From Moscow to Wall Street: the remarkable journey of ClickHouse
By Onur Cetin, Senior Sales Executive (UK)
If you come from a Financial Services background, ecosystems, communities and open-source are probably exotic ideas that you discovered later in your career. People used to closely guard their technologies, there was no publication or open discussion, and bankers in general wouldn’t really know what others were doing. But things are changing in this siloed culture and we are all gradually discovering the benefits and joys of collaboration, not least thanks to technology.
In data management, there is one open source database technology that is currently the talk of the town: ClickHouse Inc.
It was spun out of Yandex, Russia’s leading search engine, only a few years ago. You might have seen the news in October that it raised $250 million (after a first $50 million a few weeks before) to give it a $2 billion valuation. After incorporating in California, most of the team moved to Amsterdam, active users include Uber and eBay, and the consecutive Series A and B funding round was led by some of the largest and well-recognised venture capital firms.

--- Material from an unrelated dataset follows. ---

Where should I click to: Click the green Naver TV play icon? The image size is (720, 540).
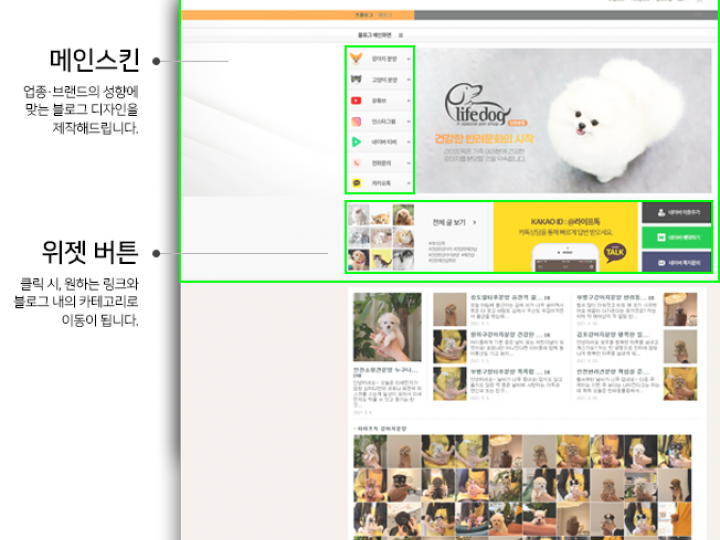click(356, 143)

While this might sound like business as usual in the crowded data market, the story so far is remarkable.
ClickHouse was designed to scale both vertically and horizontally, and handle real-time queries on massive datasets, a natural requirement in a search engine. It is now capable of processing 100+ petabytes of data with more than 100 billion records inserted every day, hundreds of megabytes of data per server, per second. Benchmarks show 100-1000X speed improvement compared with traditional approaches.
So here we have a column-oriented database like Vertica, Amazon Redshift and Sybase IQ, to name but a few. But it has many ‘new’ tricks paying attention to low-level details, so a challenging task like real-time processing is just like second nature. A good example is avoiding generic implementations. Consider a hash table, a key data structure for GROUP BY. ClickHouse automatically chooses one of 30+ hash table variations for each specific query, a far more effective approach than a generic choice. More importantly for the Financial Industry, natively supporting arrays is critical for real-time analytics.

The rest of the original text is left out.